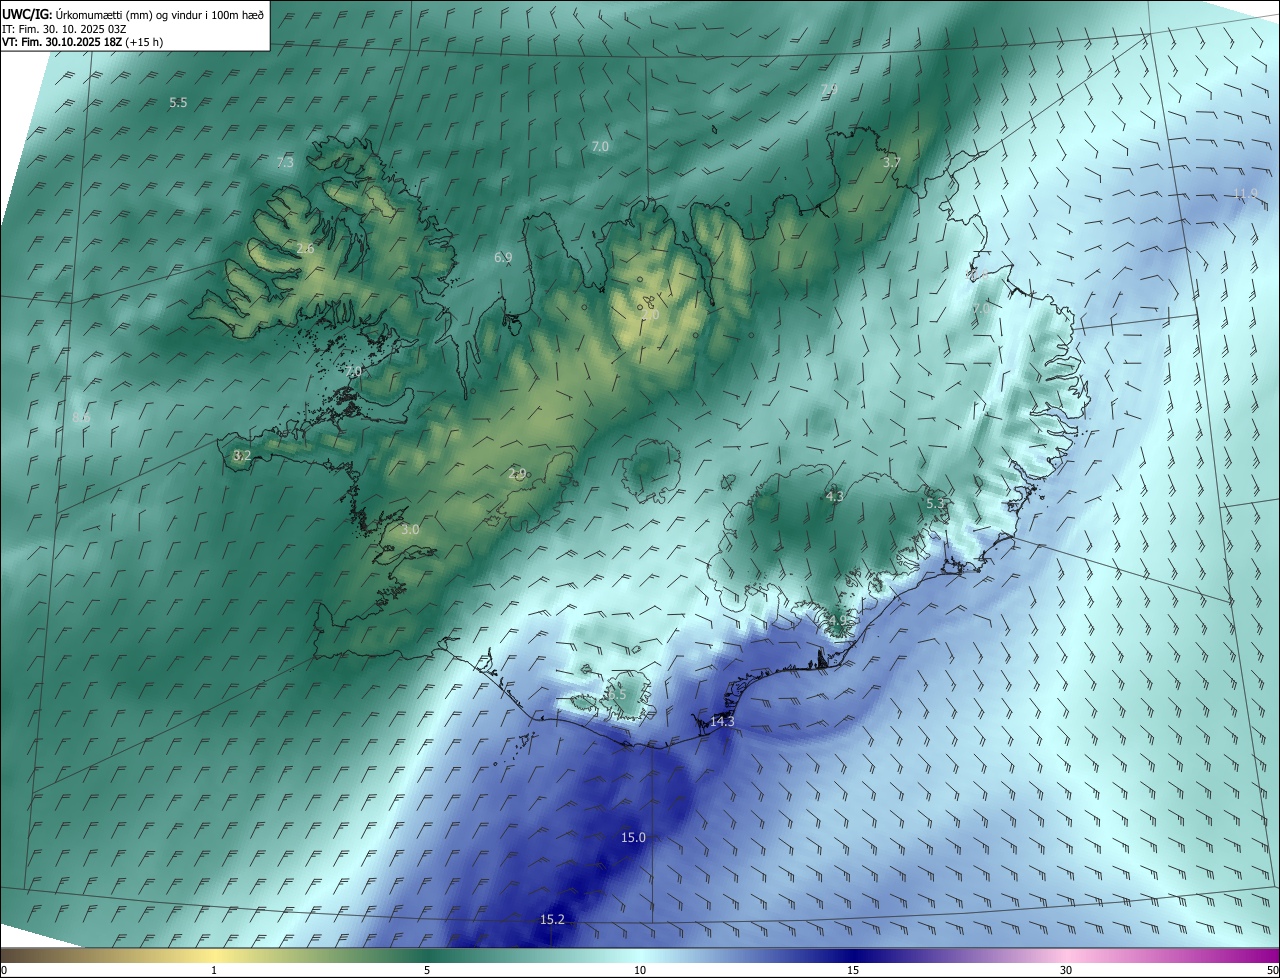Viewport: 1280px width, 978px height.
Task: Click the 15.2 precipitation value label
Action: pos(552,920)
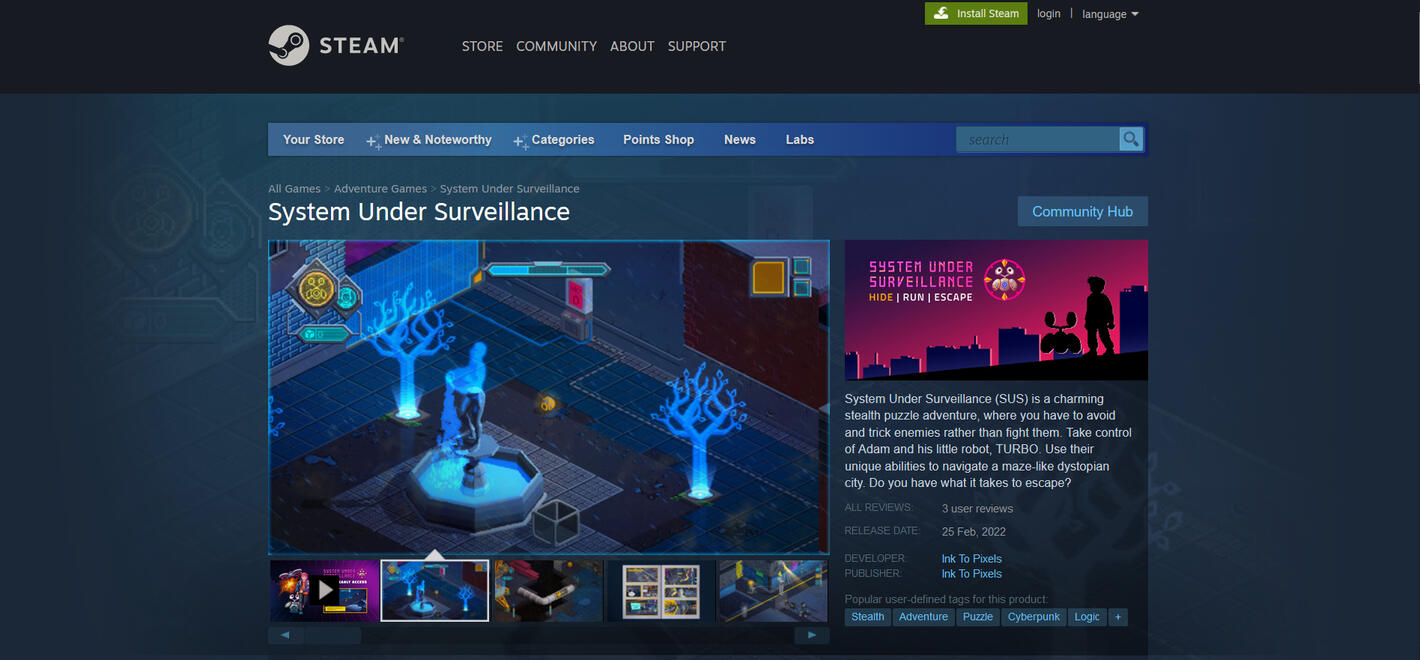Click the download icon on Install Steam button
Viewport: 1420px width, 660px height.
941,13
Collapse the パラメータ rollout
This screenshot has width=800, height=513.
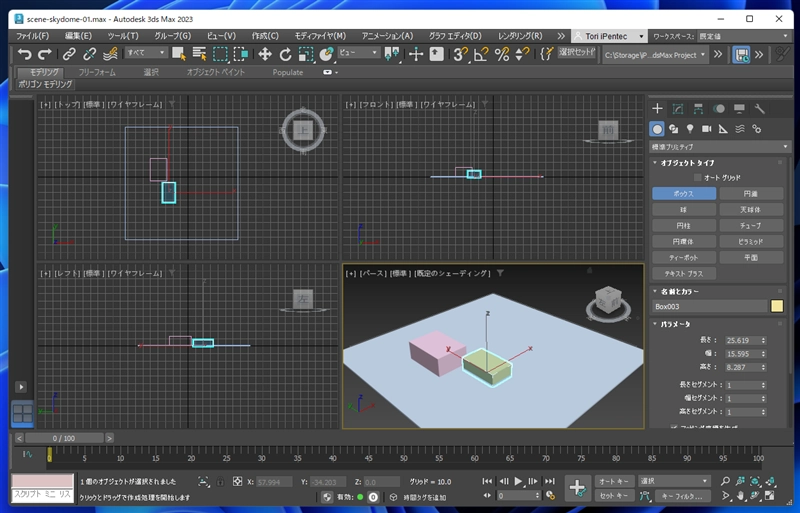[x=676, y=324]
────────────────
__Directions__. Extract every line of text from the material above and reproduce each one word for word, leaving out the pictures.

__Written reply__.
Viewport: 1280px width, 978px height.
Task: Click the 15.2 precipitation value label
Action: pos(552,920)
Click the download icon on Install Steam button
Viewport: 1420px width, 660px height.
941,13
Collapse the パラメータ rollout
This screenshot has width=800, height=513.
[x=676, y=324]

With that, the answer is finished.